Deixo de lado aqui alguns momentos muito bonitos, muito fortes do filme e passo raspando pela questão política tão presente, quanto discreta. Não sei se chega a ser uma “questão”. São notações sutis, porém incisivas. Percepções de nossos desequilíbrios. Mais ou menos isso.

Doce Amianto

Também para que não haja dúvida: não gostei nada do filme cearense. Digo isso com o coração na mão, porque um dos rapazes, muito simpático, dedicou inclusive a sessão ao Carlão.

Mas é outra coisa que tinha em comum com o Jairo Ferreira: não suporto filme barulhento. E “Doce Amianto” não dá nem um pequeno refresco aos ouvidos. Pelo menos enquanto eu estive lá.

Lúcia Murat

Não lembro o título, que me pareceu bem confuso, do filme da Lúcia Murat. Enfim… Lúcia é uma mulher corajosa, ninguém duvida. Passou por guerrilha, tortura, o diabo. Vem construindo uma obra que se pode criticar por vários aspectos, mas nunca pela coerência.

Aqui ela não abre mão de seus princípios: foi guerrilheira (ninguém chame de terrorista), acha a luta armada justíssima, acha que houve mortes indesejáveis (casualties of war), mas nunca assassinatos da parte dos guerrilheiros. Etc.

Quem quiser aceitar, que aceite. Quem não quiser, não aceite. Desde “Que Bom Te Ver Viva” é assim que ela mostra o mundo. Não mudou. Não se arrepende de nada. Não acha nem mesmo que a guerrilha esteve errada. Não fundamentalmente, em todo caso: para ela, se não houvesse luta o Brasil seria não um país mas uma lesma desossada.

Há um canto à sua geração ali. Que até ela reconhece exagerado aqui e ali. Mas é isso. À sua geração e a Vera Silvia Magalhães, a militante fascinante que Simone Spoladore interpreta.

O mais interessante é a convivência entre os velhos militantes e a jovem protagonista: essa fenda de tempo entre a juventude e a maturidade que o filme não preenche. A protagonista será sempre uma garota…

Dito isso, eis um filme “en dents de sice”, para falar na língua que Lúcia Murat prefere. Alterna momentos excelentes a bobagens também enormes.

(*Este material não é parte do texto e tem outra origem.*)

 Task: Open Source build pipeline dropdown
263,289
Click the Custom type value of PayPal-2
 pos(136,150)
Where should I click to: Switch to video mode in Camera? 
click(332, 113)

Gosto da idéia de ela ter um filho homossexual. Fala de uma passagem geracional sobre a qual Irene, a narradora, não tem controle (claro, há um quê controlador nessas pessoas da política). Não gosto de em dado momento o filho e o namorado aparecerem na cama sem mais nem aquela. Não é um filme sobre a vida sexual. Agora, se ela mostrasse uma transa da Irene ou dos outros velhotes também… Aí tudo bem.

Companheiro Daniel

A homossexualidade, sabemos, é um preconceito forte entre o pessoal da política. É interessante a L.M. lutar contra isso.

Mas não é tão verdadeira assim essa tolerância toda ou o pessoal mudou muito.

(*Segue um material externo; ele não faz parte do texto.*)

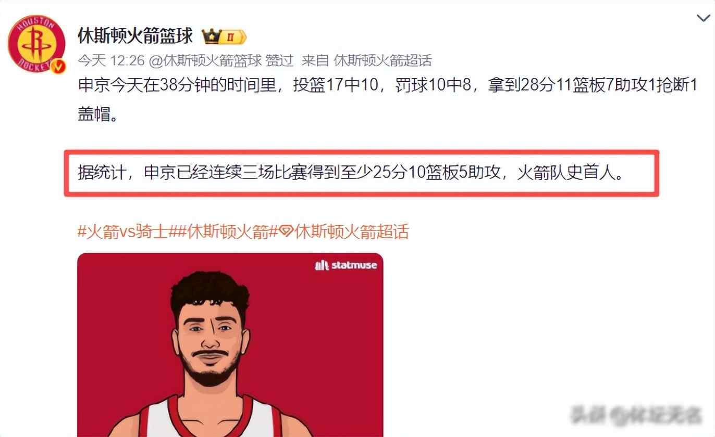Click the statmuse logo in the image

(346, 265)

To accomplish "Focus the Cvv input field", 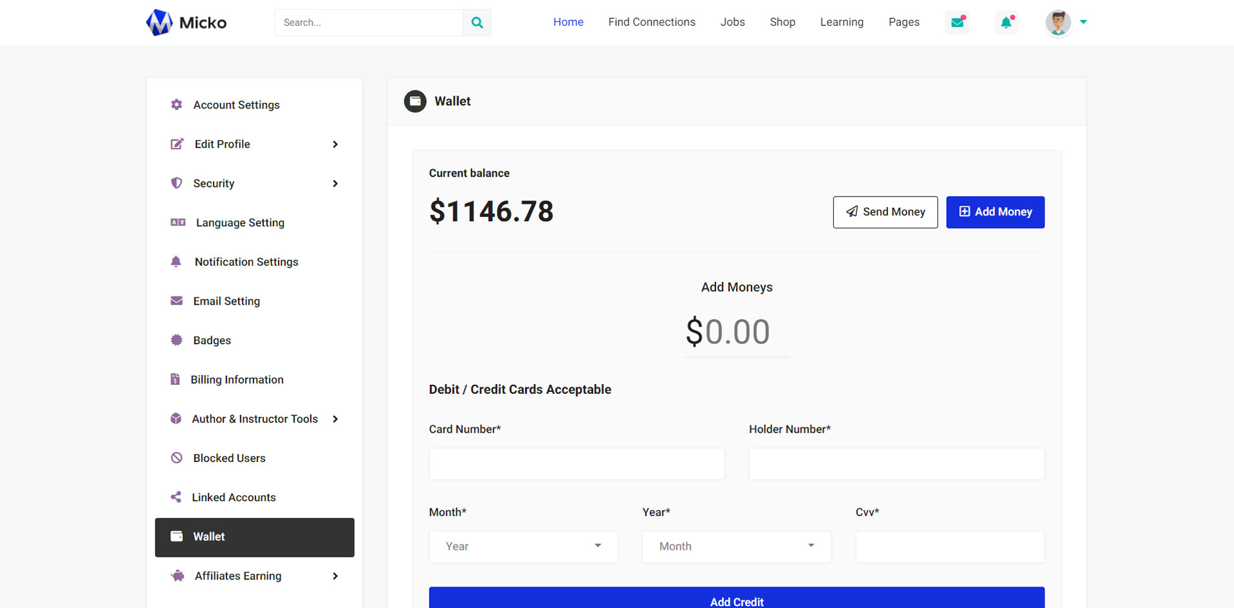I will point(949,547).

Em dado momento ela cita o companheiro Daniel.

Um bravo, bravíssimo guerreiro, até onde se sabe, e homossexual.

Eu estava no meeting, em Paris, em que ele e seu companheiro se declararam homossexuais.

Foi quando eu dei graças aos céus de esses caras não terem tomado o poder, porque era tudo de um obscurantismo eu diria papal.

Houve um que garantiu, indignado, que entre cachorros não havia dessas coisas…

Por aí dá para perceber a barra.

Essa autocrítica, a dos costumes, eu não vi no filme. Num outro, talvez… Daria uma boa comédia, para ser bem franco.